Baroness Symons of Vernham Dean

My Lords, I agree with that wholeheartedly. I hope, given what the noble Lord, Lord Howell of Guildford, has said today, that he will be on the front foot on this issue about winning the peace and that the Opposition will be on the front foot about telling the world what a good job we are making of many issues in Iraq. We do not hear that from the party opposite. I remind those who attack the Government on this issue that the United Kingdom's declared reasons for war against Iraq were discussed fully in both Houses, with a vote in the House of Commons, a move unprecedented in modern times. I look forward to what the noble Lord will say as a result of these exchanges, to the media and elsewhere, about how well the coalition is doing in Iraq.

Baroness Walmsley

My Lords, when the ISG report or part of it is published, can the Minister assure the House that it will be published in the words of the ISG alone and that there will not be any suggested "adjustments", shall we say, to the wording from any member of the Prime Minister's private office?

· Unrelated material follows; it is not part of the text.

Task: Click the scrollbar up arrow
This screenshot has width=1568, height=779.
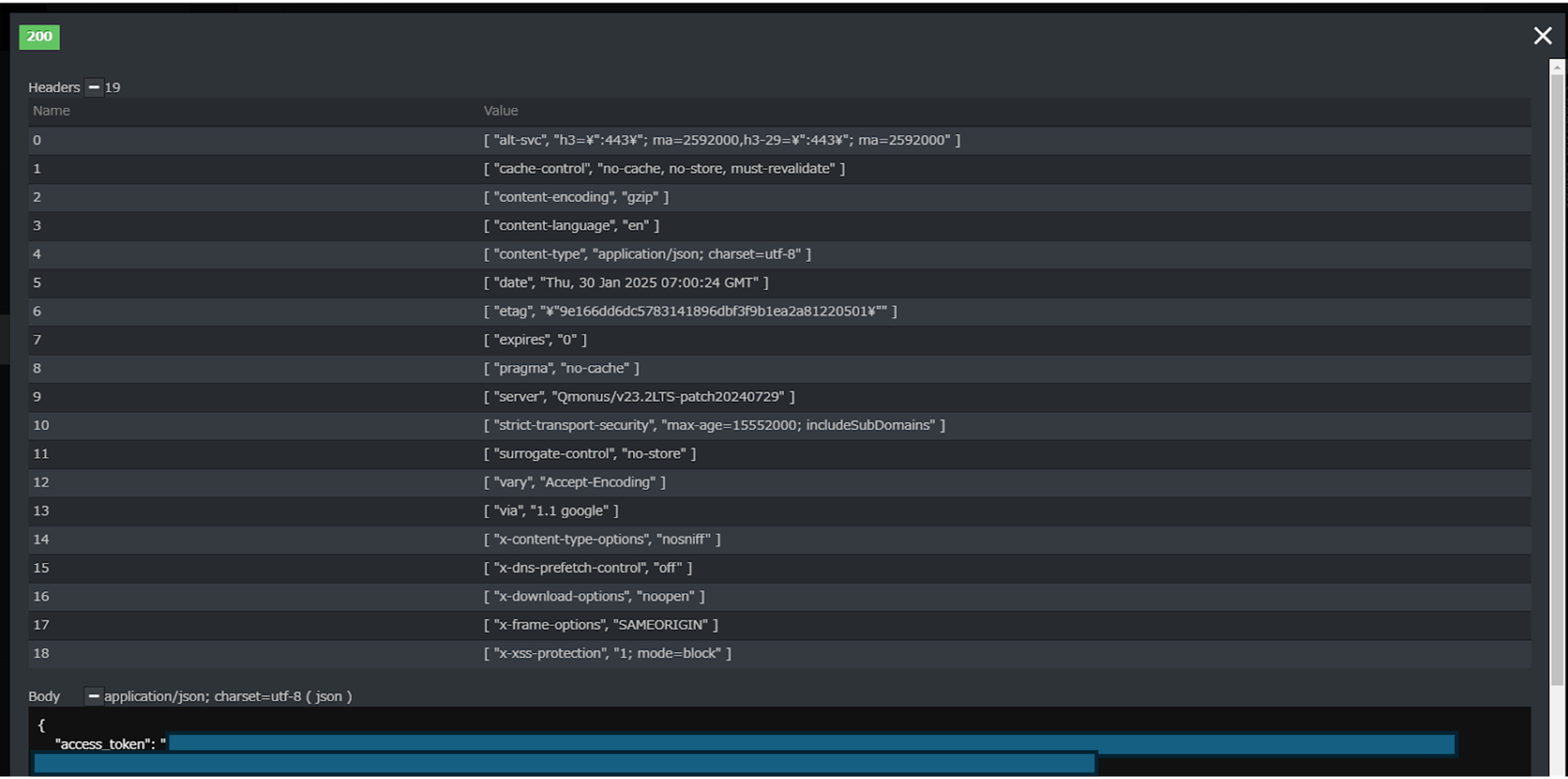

Baroness Symons of Vernham Dean

My Lords, in the light of the findings of the noble and learned Lord, Lord Hutton, the implication behind that question is totally inappropriate. The noble Baroness is trying to revisit issues around the accusations of spin. The Government were cleared entirely of those accusations by the noble and learned Lord, Lord Hutton. If the noble Baroness does not understand that, she can read the report in full.